--- start of Entries supplied ---

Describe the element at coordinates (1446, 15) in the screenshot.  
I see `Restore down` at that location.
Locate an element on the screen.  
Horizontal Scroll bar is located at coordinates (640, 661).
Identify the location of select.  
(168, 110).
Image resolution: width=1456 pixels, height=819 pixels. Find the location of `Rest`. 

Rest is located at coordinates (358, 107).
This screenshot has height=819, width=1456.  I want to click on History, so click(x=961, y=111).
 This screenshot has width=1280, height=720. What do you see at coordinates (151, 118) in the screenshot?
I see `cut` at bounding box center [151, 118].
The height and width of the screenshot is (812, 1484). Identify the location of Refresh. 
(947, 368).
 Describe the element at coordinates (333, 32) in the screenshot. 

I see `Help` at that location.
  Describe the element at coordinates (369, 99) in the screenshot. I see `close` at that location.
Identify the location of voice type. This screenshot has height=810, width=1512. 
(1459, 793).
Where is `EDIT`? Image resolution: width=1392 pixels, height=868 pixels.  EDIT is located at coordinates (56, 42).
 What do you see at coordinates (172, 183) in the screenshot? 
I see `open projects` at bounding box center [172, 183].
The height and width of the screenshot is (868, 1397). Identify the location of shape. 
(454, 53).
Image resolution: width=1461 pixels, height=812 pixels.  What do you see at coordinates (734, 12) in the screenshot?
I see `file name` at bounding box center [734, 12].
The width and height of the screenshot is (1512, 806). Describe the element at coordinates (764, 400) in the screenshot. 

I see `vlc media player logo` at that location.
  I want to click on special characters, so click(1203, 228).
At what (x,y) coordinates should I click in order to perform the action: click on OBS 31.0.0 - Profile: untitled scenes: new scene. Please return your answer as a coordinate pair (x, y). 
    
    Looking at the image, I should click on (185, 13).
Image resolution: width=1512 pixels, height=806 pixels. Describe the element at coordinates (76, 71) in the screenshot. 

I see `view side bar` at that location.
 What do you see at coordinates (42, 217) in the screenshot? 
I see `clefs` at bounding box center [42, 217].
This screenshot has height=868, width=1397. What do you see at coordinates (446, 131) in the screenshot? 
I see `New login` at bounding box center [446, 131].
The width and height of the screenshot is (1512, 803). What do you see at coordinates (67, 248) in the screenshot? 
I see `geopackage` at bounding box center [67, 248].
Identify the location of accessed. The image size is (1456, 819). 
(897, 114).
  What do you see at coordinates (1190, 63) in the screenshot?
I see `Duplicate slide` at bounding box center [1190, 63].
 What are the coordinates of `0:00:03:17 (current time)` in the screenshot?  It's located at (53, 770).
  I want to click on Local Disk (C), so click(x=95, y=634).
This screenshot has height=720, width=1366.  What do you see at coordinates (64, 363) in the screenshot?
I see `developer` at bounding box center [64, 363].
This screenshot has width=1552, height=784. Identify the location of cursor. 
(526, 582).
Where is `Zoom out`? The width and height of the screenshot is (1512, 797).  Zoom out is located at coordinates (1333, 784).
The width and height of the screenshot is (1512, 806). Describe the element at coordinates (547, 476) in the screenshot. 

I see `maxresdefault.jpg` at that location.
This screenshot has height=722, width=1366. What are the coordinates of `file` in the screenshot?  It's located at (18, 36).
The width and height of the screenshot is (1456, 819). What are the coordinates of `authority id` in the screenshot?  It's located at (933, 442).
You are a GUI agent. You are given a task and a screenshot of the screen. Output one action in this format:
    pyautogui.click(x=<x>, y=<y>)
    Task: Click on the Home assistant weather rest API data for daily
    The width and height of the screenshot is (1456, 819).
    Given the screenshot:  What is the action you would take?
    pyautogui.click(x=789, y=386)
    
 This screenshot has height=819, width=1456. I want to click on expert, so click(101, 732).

--- end of Entries supplied ---

Reproduce the lines above verbatim, starting at the line that contains "This screenshot has height=868, width=1397." and ending at the line that contains "center [446, 131].", with both of those lines included.

This screenshot has height=868, width=1397. What do you see at coordinates (446, 131) in the screenshot? 
I see `New login` at bounding box center [446, 131].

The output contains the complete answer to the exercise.